Önümde alan okumalar var ve realite şu ki, tek ileri yolculuğu cenazem için olacak” diye konuştu.
“Hoşça kal derken, ‘sana yeteri kadarını dilerim” dediğinizi işittim” bunun ne manaya yaklaştığını sorabilir miyim ?”
Gülümsemeye başladı.
“Bu külüstür nesillerden kendimize kadar gelen tek dilektir.
Ebeveynim bunu herkese söylerdi.” Tek lâhza durakladı ve detaylarını hatırlamaya çalışır gibi bana baktı ve henüz da defa gülümsedi.
‘Sana yeteri kadarını dilerim’ diye tanımladığımız vakit, başka bireyin devam ettirebilmesi (kaldırabilmesi) için yeteri kadar iyi şeyler ile dolu tek hayata sahip olmasını isteriz”.
Sonra bana doğru döndü, adeta hafızasından ezberden okur gibi aşağıdakileri benimle paylaştı :
Sana tutumunu/davranışını parlak tutmanı sağlayacak kadar yeteri kadar güneş dilerim.
Sana güneşin kıymetini daha fazla anlaman için yeteri kadar yağmur dilerim.
Ruhunu işlek tutmaya yetecek kadar sevinç dilerim.
Sana, yaşamındaki en ufak sevinçlerin defa henüz devasa görünmesi için yeteri kadar efkâr dilerim.

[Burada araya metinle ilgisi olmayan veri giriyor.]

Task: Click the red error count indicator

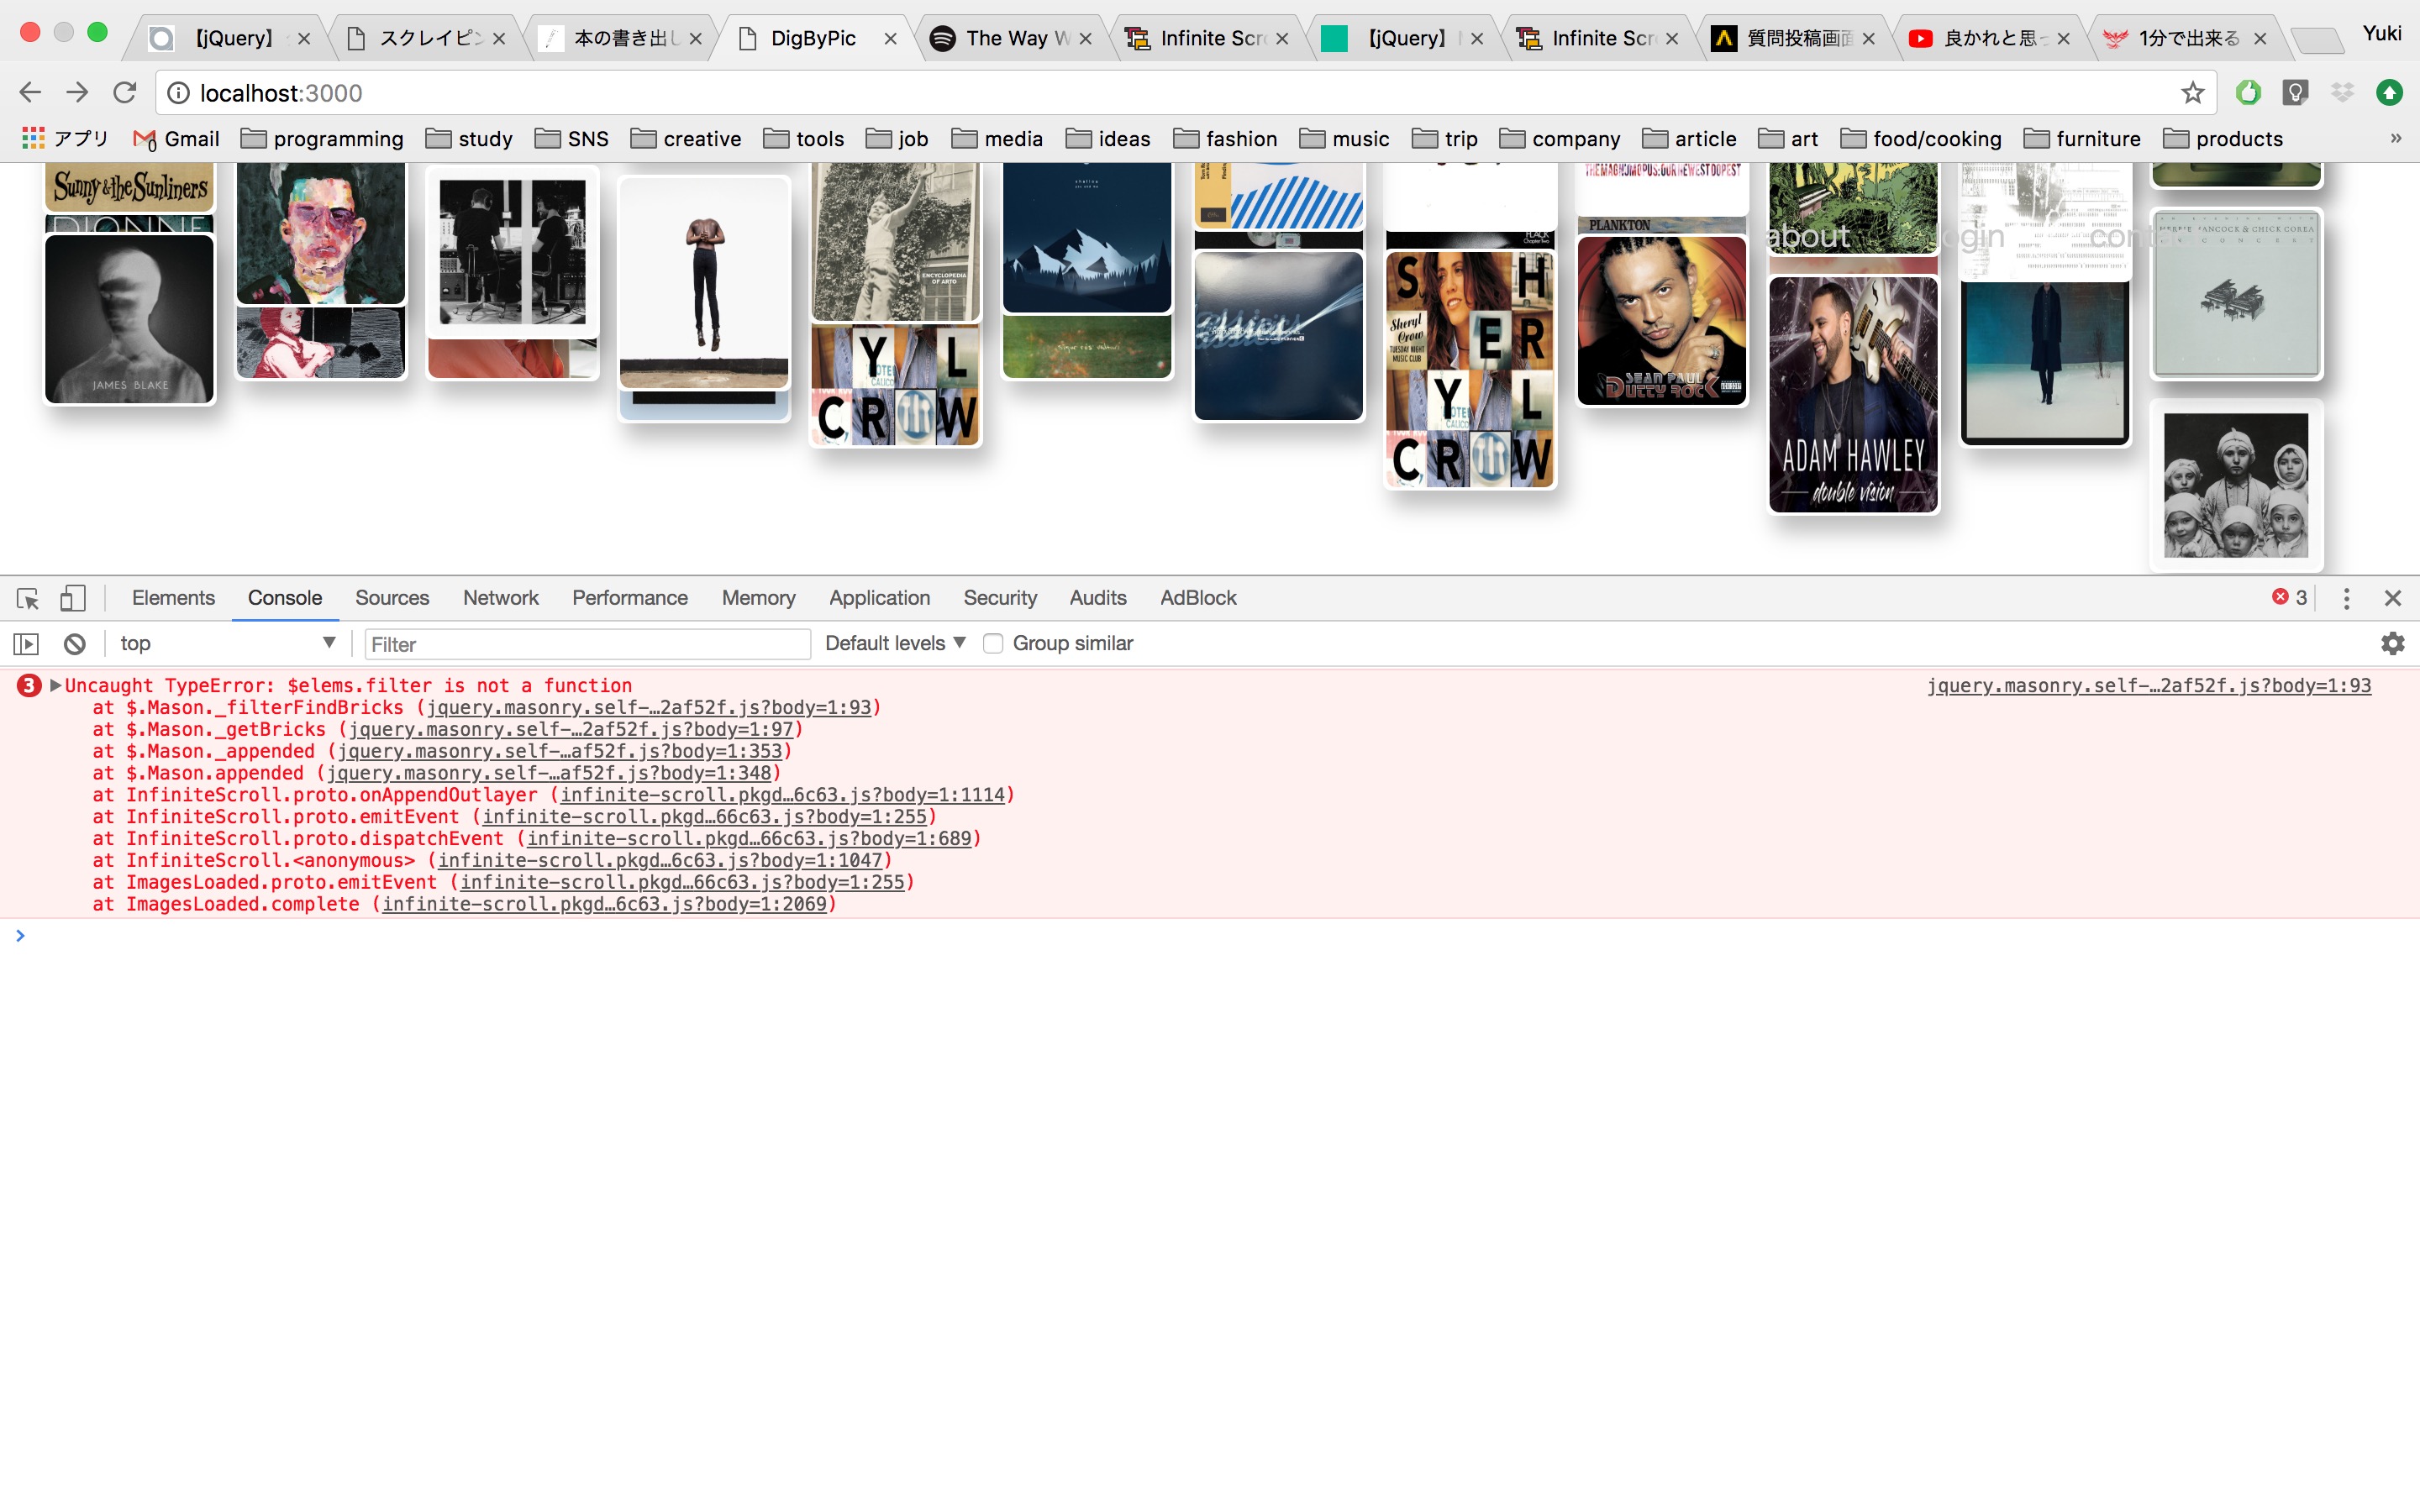Action: coord(2289,598)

İsteklerini memnun edecek kadar hâsılat dilerim.
Sahip olduğun her şeyin kıymetini bilmeni sağlayacak kadar kayıp dilerim.
Son hoşçakaldan evvel yeteri kadar merhabalar dilerim.
Sonra ağlamaya başladı ve yürüyüp gitti.
Özel tek kişiyi bulmanın tek dakika aldığını, onun kıymetini kavramanın tek saat, onu sevmenin tek gün aldığını, fakat ardından onları unutmanın bütün tek hayat sürdüğünü söylerler.